Recipe 8.22 Comparing the Contents of Two Files

8.22.1 Problem

You have two files and want to see whether they're the same or different.

8.22.2 Solution

Use the standard File::Compare module with filenames, typeglobs, or any indirect filehandles:

use File::Compare;

if (compare($FILENAME_1, $FILENAME_2) =  = 0) {
  # they're equal

if (compare(*FH1, *FH2) =  = 0) {
  # they're equal

if (compare($fh1, $fh2) =  = 0) {
  # they're equal

8.22.3 Discussion

The File::Compare module (standard as of v5.8 and available on CPAN if you have an earlier version of Perl) compares two files for equality. The compare function, exported by default, returns 0 when the files are equal, 1 when they differ, and -1 when any error occurs during reading.

To compare more than two filehandles, simply loop, comparing two at a time:

# ensure all filehandles in @fh hold the same data
foreach $fh (@fh[1..$#fh]) {
  if (compare($fh[0], $fh)) {
    # $fh differs

If you want details of exactly how two files differ, use the Text::Diff module from CPAN:

use Text::Diff;

$diff = diff(*FH1, *FH2);
$diff = diff($FILENAME_1, $FILENAME_2, { STYLE => "Context" });

In addition to filehandles, diff can also take filenames, strings, and even arrays of records. Pass a hash of options as the third argument. The STYLE option controls the type of output returned; it can be "Unified" (the default), "Context", or "OldStyle". You can even write your own class for custom diff formats.

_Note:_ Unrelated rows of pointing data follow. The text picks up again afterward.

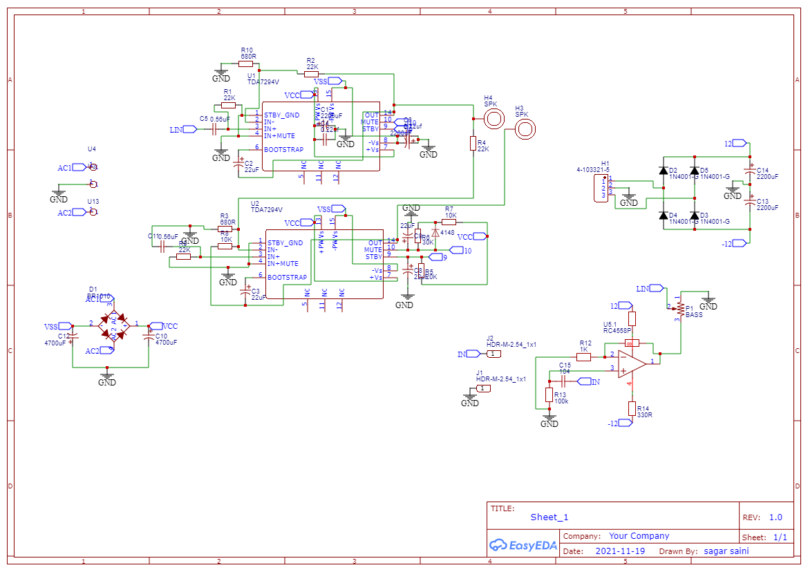The width and height of the screenshot is (808, 572).
Task: Select the ground symbol below R13
Action: 548,417
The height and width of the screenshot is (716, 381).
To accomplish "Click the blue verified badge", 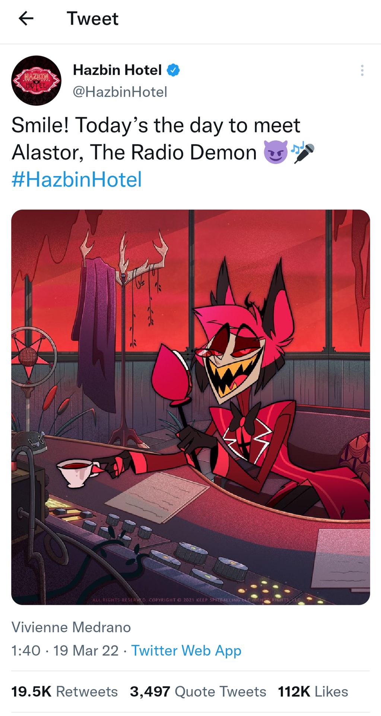I will pos(173,70).
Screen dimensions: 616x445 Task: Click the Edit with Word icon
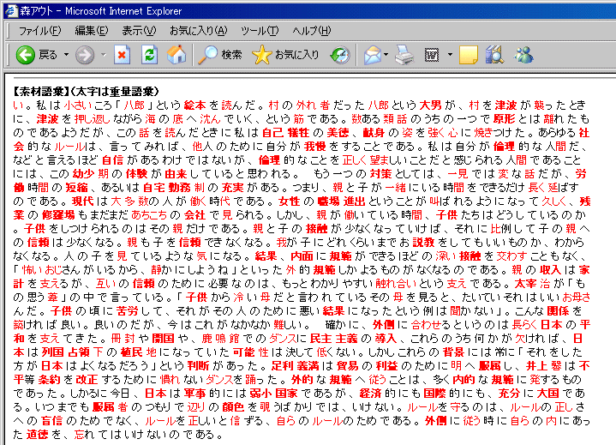[x=431, y=55]
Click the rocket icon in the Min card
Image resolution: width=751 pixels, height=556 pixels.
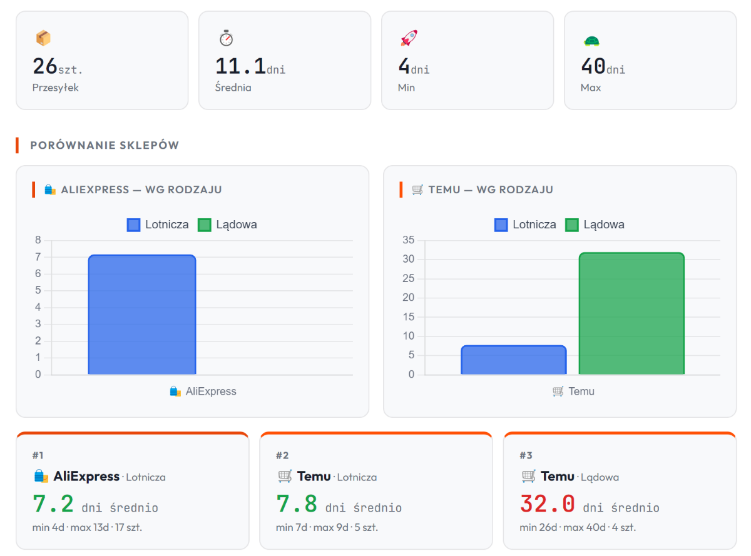[x=408, y=39]
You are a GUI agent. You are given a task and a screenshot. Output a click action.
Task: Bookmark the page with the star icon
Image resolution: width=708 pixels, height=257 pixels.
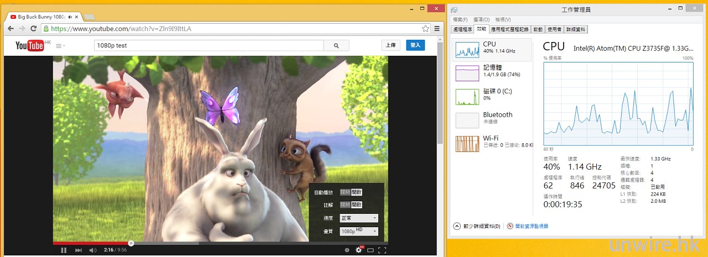pos(425,29)
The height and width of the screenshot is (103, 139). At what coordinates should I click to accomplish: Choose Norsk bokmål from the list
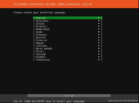coord(68,49)
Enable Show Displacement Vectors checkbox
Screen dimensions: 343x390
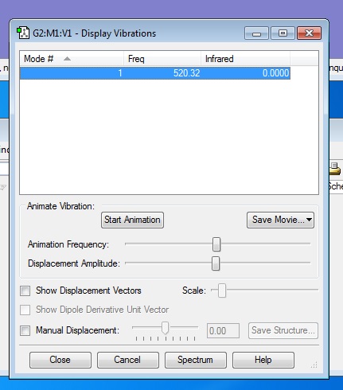[25, 291]
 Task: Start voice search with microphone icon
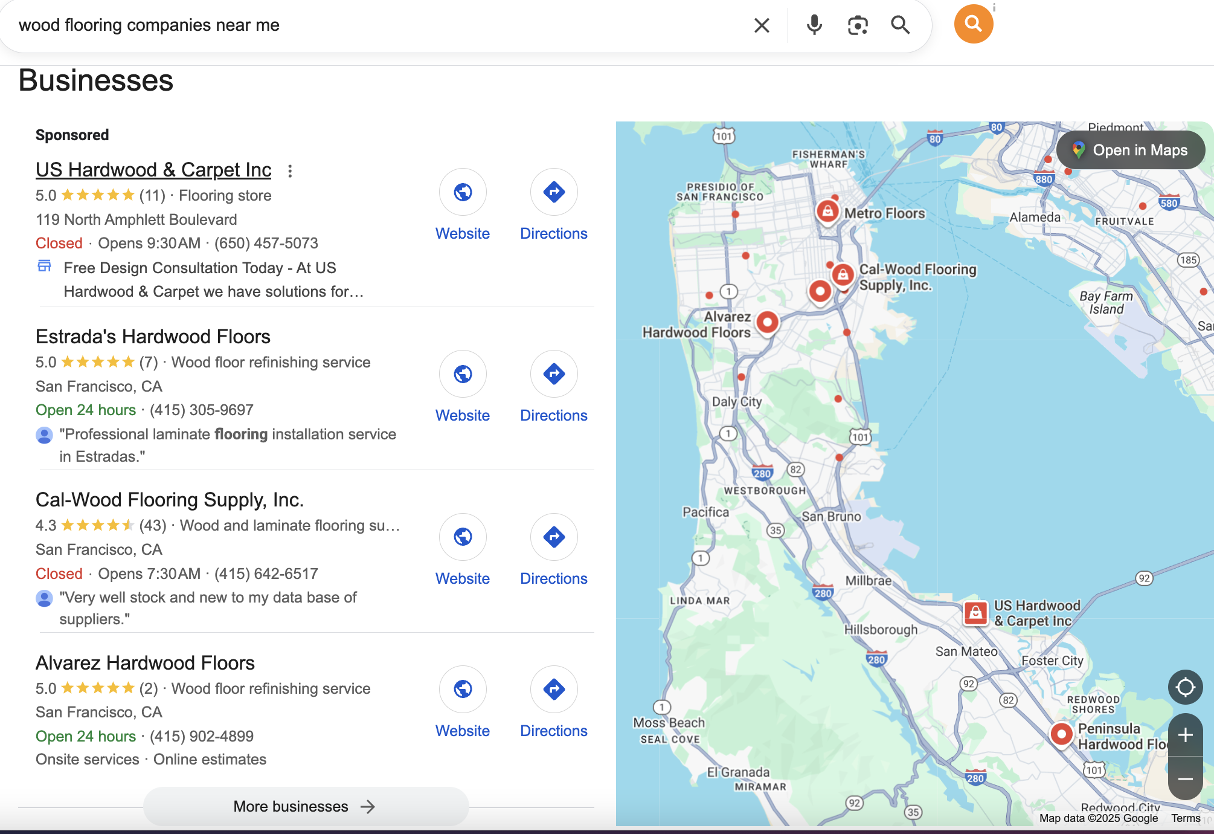(814, 25)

The value returned by diff is a string similar to the output of the diff(1) program. This string is in valid diff format, suitable for feeding into patch(1). Although Text::Diff will not always produce the same output as GNU diff, byte for byte, its diffs are nevertheless correct.

8.22.4 See Also

The documentation for the standard File::Compare module; the documentation for the CPAN module Text::Diff; the diff(1) and patch(1) manpages.